Home » Featured » Banda The Dark Forgotten Trail – Review

Banda The Dark Forgotten Trail – Review

Secrets of the spice islands

All Film Star Rating 8

banda-the-dark-forgotten-trail-review

Dibuka dengan rangkaian adegan bernada kelam dan musik menghentak yang langsung merebut perhatian, dokumenter Banda The Dark Forgotten Trail sekilas terasa dikemas bagaikan film thriller. Sejak awal seperti sudah menyatakan: ini bukan dokumenter biasa.
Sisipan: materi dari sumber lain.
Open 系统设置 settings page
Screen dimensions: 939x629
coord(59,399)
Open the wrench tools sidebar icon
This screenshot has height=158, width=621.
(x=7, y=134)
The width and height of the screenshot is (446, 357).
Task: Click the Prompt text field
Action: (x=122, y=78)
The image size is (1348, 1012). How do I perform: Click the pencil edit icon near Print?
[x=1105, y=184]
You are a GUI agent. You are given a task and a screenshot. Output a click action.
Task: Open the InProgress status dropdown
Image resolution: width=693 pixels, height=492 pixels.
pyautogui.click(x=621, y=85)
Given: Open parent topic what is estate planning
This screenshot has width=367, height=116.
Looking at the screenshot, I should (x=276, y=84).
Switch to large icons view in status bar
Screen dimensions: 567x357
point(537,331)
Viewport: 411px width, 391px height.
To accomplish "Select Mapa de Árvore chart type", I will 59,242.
Sepanjang satu setengah jam berikutnya, film ini mengeksplorasi kepulauan di wilayah timur Indonesia tersebut, dengan gaya dan pendekatan yang jauh dari stigma membosankan yang melekat di film-film dokumenter Indonesia pada umumnya.

Penuh kekayaan alam dan sejarah, kepulauan Banda menyimpan banyak cerita. Pulau ini pernah memegang peranan penting di Nusantara, namun kini hampir terlupakan. Kisah-kisahnya dituturkan dengan menarik di sini, mulai dari seluk-beluk pala, tanaman khas yang membuat Banda jadi kepulauan yang diperebutkan, riwayatnya di masa kerajaan, era VOC yang diawali pembantaian besar-besaran, masyarakatnya yang kemudian menjadi majemuk, hingga situasi masa kini.
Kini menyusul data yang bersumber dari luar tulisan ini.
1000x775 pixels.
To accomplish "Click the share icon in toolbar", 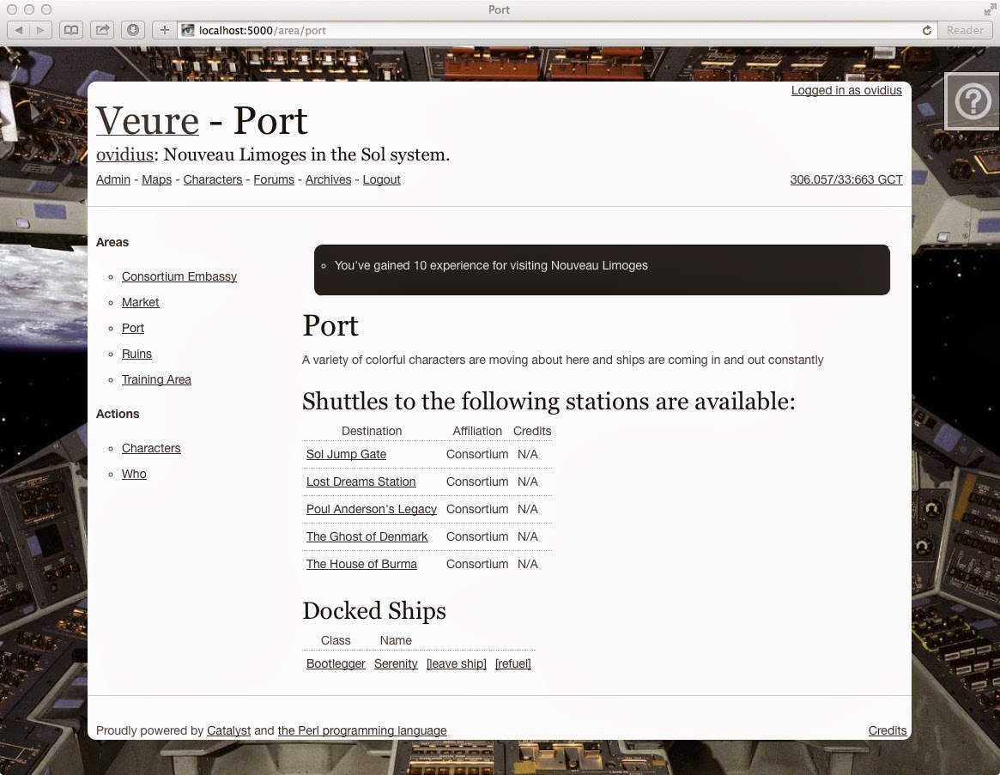I will tap(102, 30).
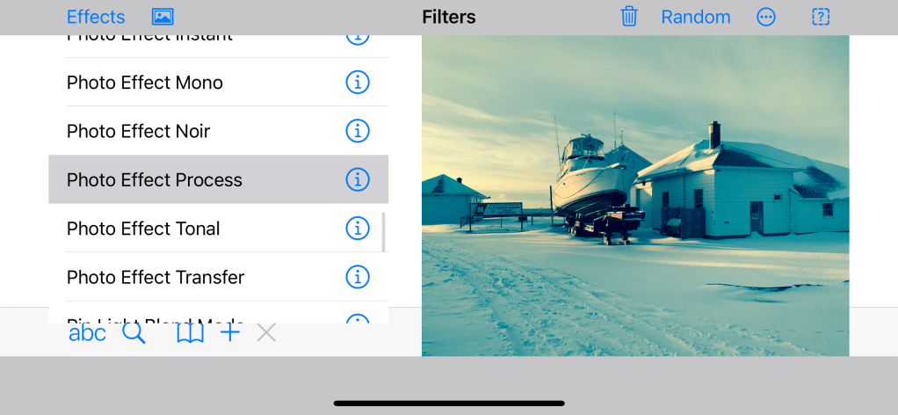Choose Photo Effect Tonal filter
The image size is (898, 415).
click(143, 229)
Tanpa adegan reka ulang maupun rekaman asli, sutradara Jay Subyakto menyampaikan kisahnya melalui visual artistik yang grungy dan romantis. Aerial shots memikat, gambar-gambar bercampur animasi yang unik, pemandangan indah Banda, menyelingi cerita dari beberapa narasumber. Mengalir dari kisah yang satu ke yang berikutnya, laju alurnya cukup lancar berkat editing yang dinamis dan naskah yang rapi. Sayang ada beberapa footage yang berulang, dan gaya penyuntingan yang cepat lama-lama bisa sedikit melelahkan.
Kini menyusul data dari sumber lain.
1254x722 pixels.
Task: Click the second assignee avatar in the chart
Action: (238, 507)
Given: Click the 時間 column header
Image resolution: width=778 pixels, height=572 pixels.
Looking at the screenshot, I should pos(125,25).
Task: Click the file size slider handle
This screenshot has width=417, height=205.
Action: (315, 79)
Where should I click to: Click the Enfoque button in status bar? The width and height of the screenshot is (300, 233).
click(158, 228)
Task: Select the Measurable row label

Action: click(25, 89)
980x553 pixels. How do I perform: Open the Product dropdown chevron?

Reza Rahadian sebagai narator memberikan jiwa ke kalimat-kalimatnya, sementara musik gubahan Indra Perkasa Lie yang megah dan tidak biasa memberikan warna tersendiri. Hasilnya, mengikuti fakta-fakta sejarah yang disuguhkan bagaikan menyimak dongeng yang menghanyutkan. Emosi pun tergugah, terutama di bagian Hatta, Sjahrir, dan cikal bakal nasionalisme, serta saat salah satu narasumber menceritakan situasi mencekam ketika Banda dilanda kerusuhan SARA.

Ini begitu relevan dengan situasi bangsa saat ini, dan mengingatkan kita untuk melihat sejarah agar ke depannya hal-hal buruk tidak kembali terjadi. Seperti yang dikatakan film ini: “melupakan masa lalu adalah sama dengan mematikan masa depan bangsa ini.” Maria Shafita

Nutshell… Dengan kemasan unik dan konten informatif, Banda The Dark Forgotten Trail mengurai sejarah panjang Banda dengan cara yang memikat. Sebuah tontonan yang apik dan penting.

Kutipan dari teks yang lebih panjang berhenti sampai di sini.